Manusia terjebak dalam paradoks dan kontradiksi dalam realitas yang dibuat dan melingkupinya. Ilmu pengetahuan atau sains dalam pengertian positivistik ditolak. Begitu juga, pendekatan konstruktivis yang tuna kepentingan.
Semuanya menjadi serbamungkin; penuh kecurigaan. Tidak ada ukuran baku dan final tentang realitas, di satu sisi, dan penciptaan serta pengembangbiakan realitas yang terus-menerus, pada pihak yang berlawanan.
Definisi tentang sesuatu pun kabur; semua serbablur; tidak ada kejelasan tentang apa itu realitas. Semua ini terjadi dan berlalu dalam hitungan sepersekian detik; sangat cepat bahkan sangat cepat: realitas datang datang silih berganti.
Manusia tidak kuasa lagi menangkapnya. Jangankan realitas utuh, potongan-potongan kecil saja teramat susah.
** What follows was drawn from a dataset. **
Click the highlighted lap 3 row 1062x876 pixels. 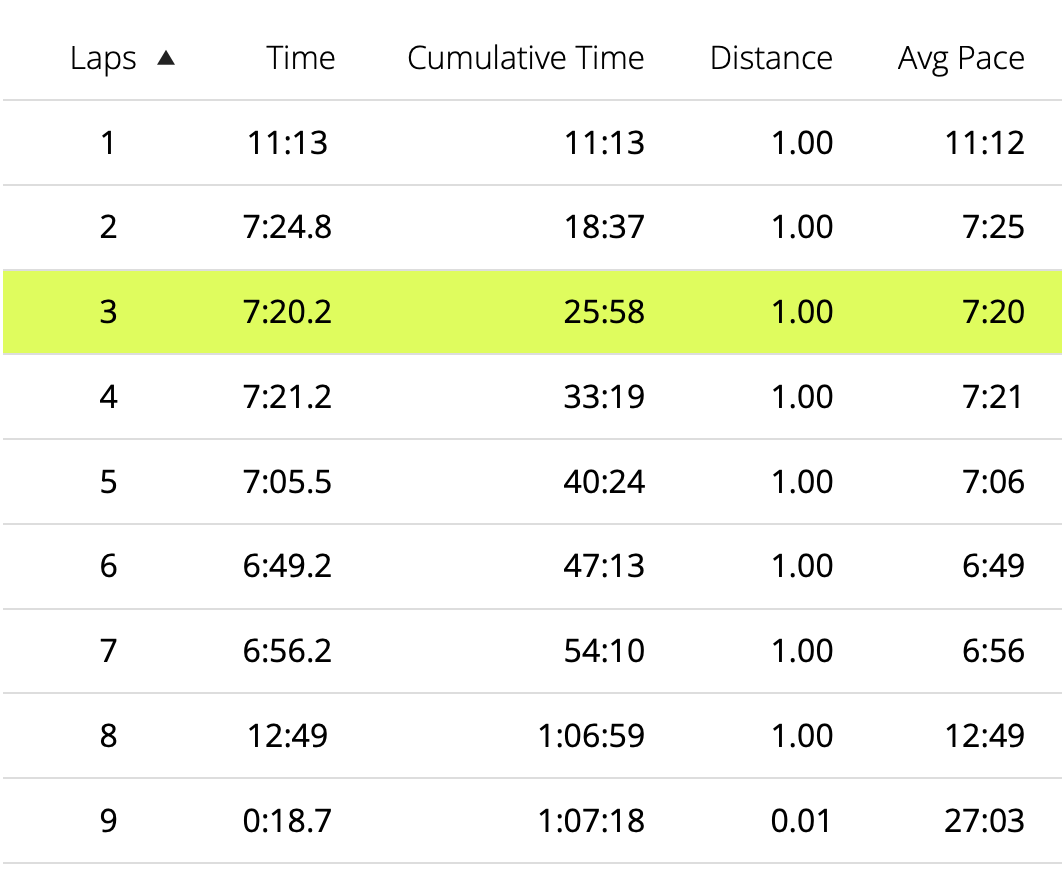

Dalam konteks ini dan realitas kekinian, hasil, proses, dan kebenaran survei politik diragukan, dipertanyakan, dan diperdebatkan.
Paradigma positivistik yang bertitik tolak sebab akibat harus ditolak. Pun, paradigma konstruktivisme yang mengabaikan kepentingan tertentu mesti dipertanyakan. Artinya, paradigma kritis yang kini berlaku. Survei dalam pandangan paradigma kritis selalu menyimpan beragam kepentingan, baik kepentingan kekuasaan, ideologi, kapital, maupun sebagainya.
Bagaimana mungkin manusia yang makhluk amat kompleks, dinamis, dan senantiasa berubah bisa diprediksi? Manusia berubah dalam hitungan sepersekian detik, bukan hitungan tahun, bulan, hari, jam, atau menit.
Realitas politik kemenangan Donald Trump di Pilpres Amerika Serikat dan Anies Baswedan-Sandiaga Uno di Pilkada DKI Jakarta adalah bukti sahih bahwa realitas hasil survei politik sangat berbeda dengan realitas politik yang sebenarnya.
Survei adalah konstruksi realitas politik, bukan realitas politik yang sebenarnya. Oleh sebab itu, semua survei politik harus diragukan, wajib diperdebatkan, dan fardhu’ain hukumnya dipertanyakan. Kalau perlu ditolak! Wallahu’alam bishowab.